Improving the analytical toolbox to investigate copurifying host cell proteins presence: N‐(4)‐(β‐acetylglucosaminyl)‐ l‐asparaginase case study

Levels of host cell proteins (HCPs) in purification intermediates and drug substances (DS) of monoclonal antibodies (mAbs) must be carefully monitored for the production of safe and efficacious biotherapeutics. During the development of mAb1, an immunoglobulin G1 product, unexpected results generated with HCP Enzyme‐Linked Immunosorbent Assay (ELISA) kit triggered an investigation which led to the identification of a copurifying HCP called N‐(4)‐(β‐acetylglucosaminyl)‐l‐asparaginase (AGA, EC3.5.1.26) by liquid chromatography–tandem mass spectrometry (LC‐MS/MS). The risk assessment performed indicated a low immunogenicity risk for the copurifying HCP and an ad hoc stability study demonstrated no mAb glycan cleavage and thus no impact on product quality. Fractionation studies performed on polishing steps revealed that AGA was coeluted with the mAb.
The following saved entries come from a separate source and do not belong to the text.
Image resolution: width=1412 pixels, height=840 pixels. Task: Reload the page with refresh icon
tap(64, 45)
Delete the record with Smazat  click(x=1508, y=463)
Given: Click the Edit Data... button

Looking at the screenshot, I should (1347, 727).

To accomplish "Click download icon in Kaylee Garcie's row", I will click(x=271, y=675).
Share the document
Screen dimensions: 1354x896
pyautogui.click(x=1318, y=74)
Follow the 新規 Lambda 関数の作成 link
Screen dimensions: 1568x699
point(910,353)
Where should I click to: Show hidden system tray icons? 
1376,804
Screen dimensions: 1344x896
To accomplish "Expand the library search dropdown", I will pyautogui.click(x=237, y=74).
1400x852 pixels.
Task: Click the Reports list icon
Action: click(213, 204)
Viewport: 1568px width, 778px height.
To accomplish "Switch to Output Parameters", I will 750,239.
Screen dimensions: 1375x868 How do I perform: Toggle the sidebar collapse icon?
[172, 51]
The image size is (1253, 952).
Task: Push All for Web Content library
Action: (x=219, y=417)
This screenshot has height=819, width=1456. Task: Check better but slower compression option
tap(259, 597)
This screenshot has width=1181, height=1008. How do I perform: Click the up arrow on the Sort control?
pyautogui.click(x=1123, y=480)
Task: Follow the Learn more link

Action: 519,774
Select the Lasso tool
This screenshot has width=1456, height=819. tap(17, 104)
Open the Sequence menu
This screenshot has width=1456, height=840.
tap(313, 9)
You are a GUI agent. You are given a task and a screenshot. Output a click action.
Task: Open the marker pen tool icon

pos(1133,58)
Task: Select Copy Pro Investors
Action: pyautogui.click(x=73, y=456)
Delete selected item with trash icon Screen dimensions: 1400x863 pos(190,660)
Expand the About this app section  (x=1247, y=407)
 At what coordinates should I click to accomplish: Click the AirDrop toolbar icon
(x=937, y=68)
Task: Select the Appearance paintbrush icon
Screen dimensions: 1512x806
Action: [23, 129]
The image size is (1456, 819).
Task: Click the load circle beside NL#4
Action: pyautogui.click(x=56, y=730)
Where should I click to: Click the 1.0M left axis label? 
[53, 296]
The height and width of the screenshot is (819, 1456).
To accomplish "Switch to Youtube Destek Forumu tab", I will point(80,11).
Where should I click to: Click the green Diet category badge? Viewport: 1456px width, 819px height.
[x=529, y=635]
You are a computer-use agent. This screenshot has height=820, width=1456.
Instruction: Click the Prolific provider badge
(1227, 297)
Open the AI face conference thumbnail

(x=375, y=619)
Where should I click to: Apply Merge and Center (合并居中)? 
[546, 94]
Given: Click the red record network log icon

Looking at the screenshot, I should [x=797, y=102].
Very interestingly, the native digestion protocol implemented to go deeper in the MS–HCP profiling was found to be incompatible with correct AGA detection in last purification intermediate and DS, further suggesting a hitchhiking behavior of AGA. In silico surface characterization of AGA also supports this hypothesis. Finally, the combined support of HCP ELISA results and MS allowed process optimization and removal of this copurifying HCP.